Gib die folgenden Einträge erneut aus und tausche dabei in allen Einträgen „Click“ gegen „Tap“; alles andere bleibt unverändert. Lass die Bilder in deiner Antwort weg.

--- Übungsmaterial ---

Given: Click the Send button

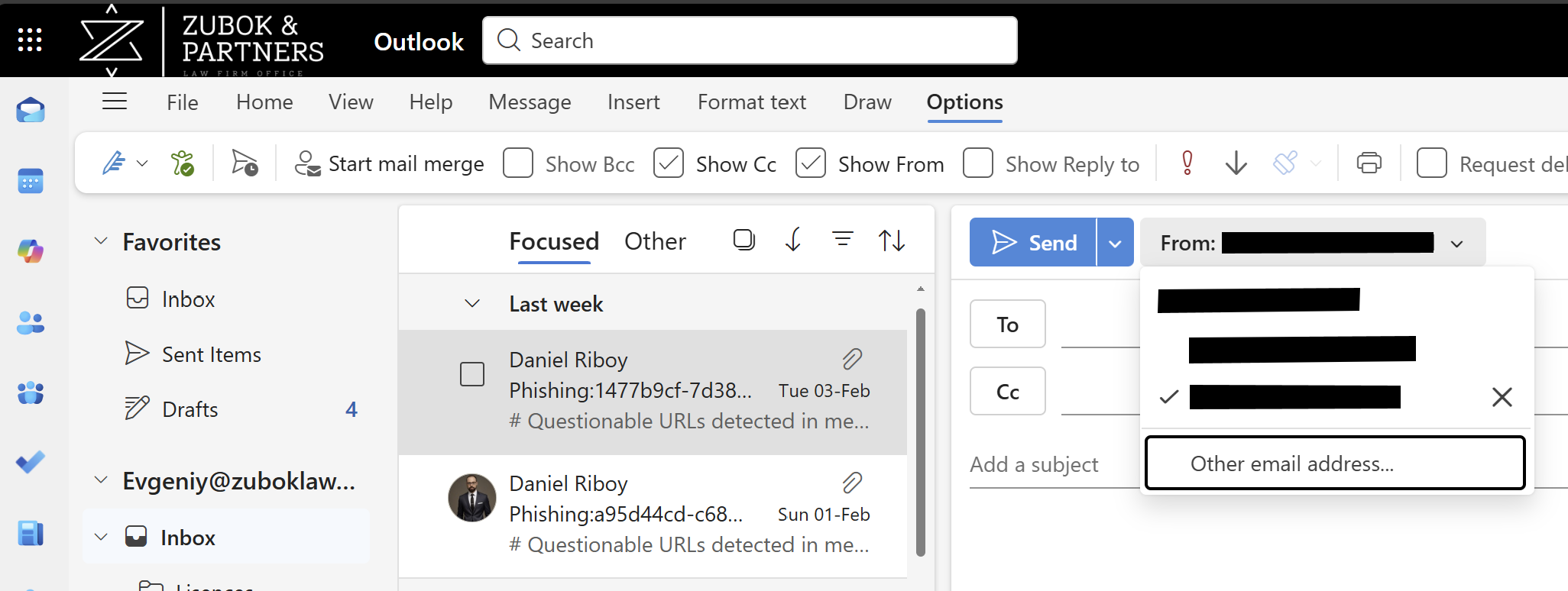Looking at the screenshot, I should 1033,243.
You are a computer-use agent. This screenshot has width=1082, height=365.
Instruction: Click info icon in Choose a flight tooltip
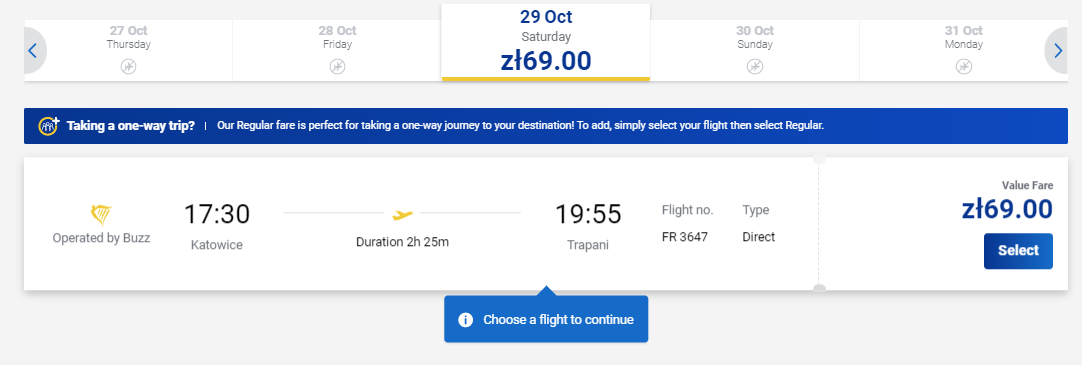coord(466,319)

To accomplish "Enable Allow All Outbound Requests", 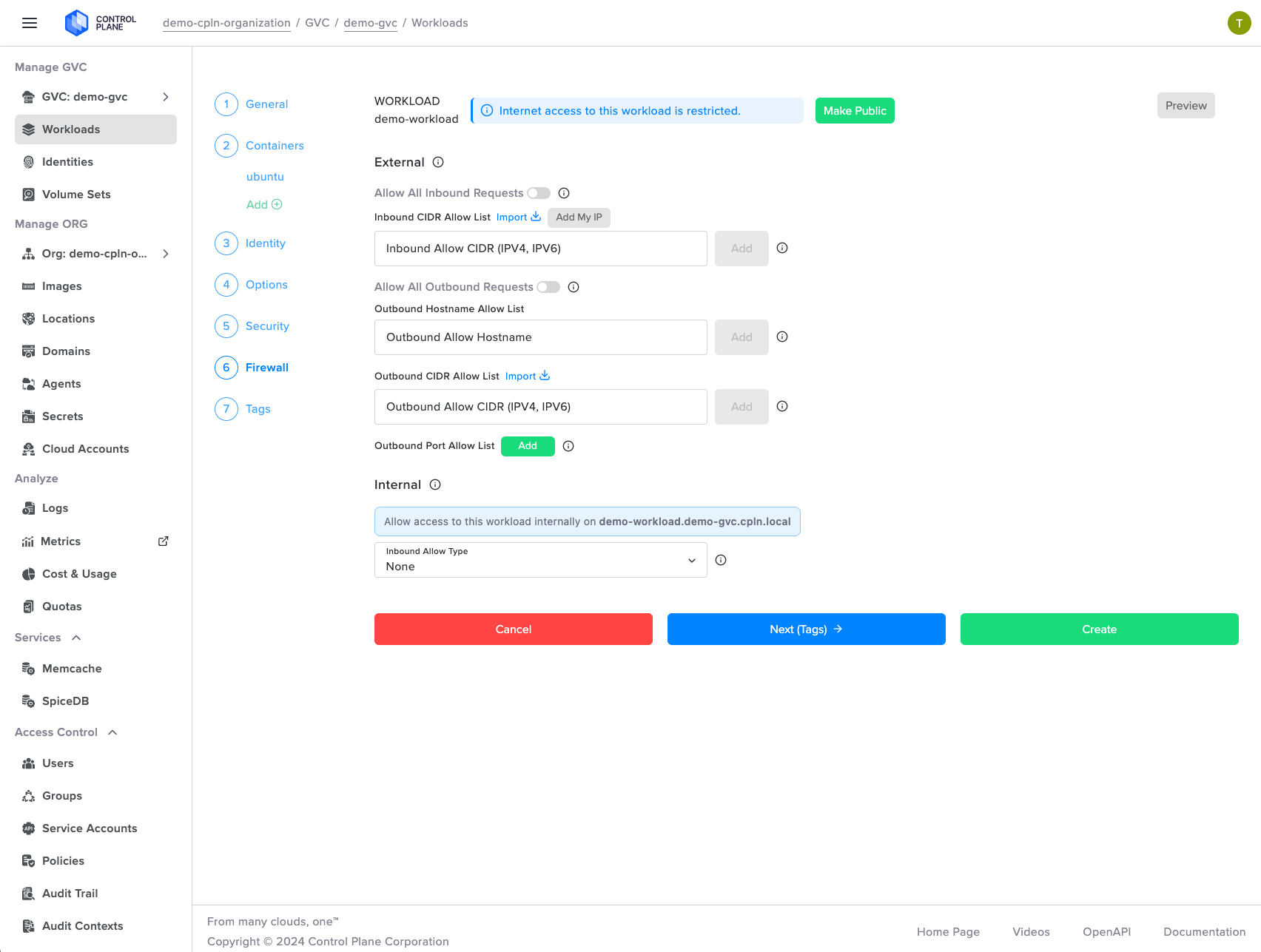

---

Lösung:
Given: Tap the Send button

Looking at the screenshot, I should 1033,243.
You are a computer-use agent. This screenshot has width=1082, height=365.
Instruction: Tap info icon in Choose a flight tooltip
coord(466,319)

To accomplish "Enable Allow All Outbound Requests", 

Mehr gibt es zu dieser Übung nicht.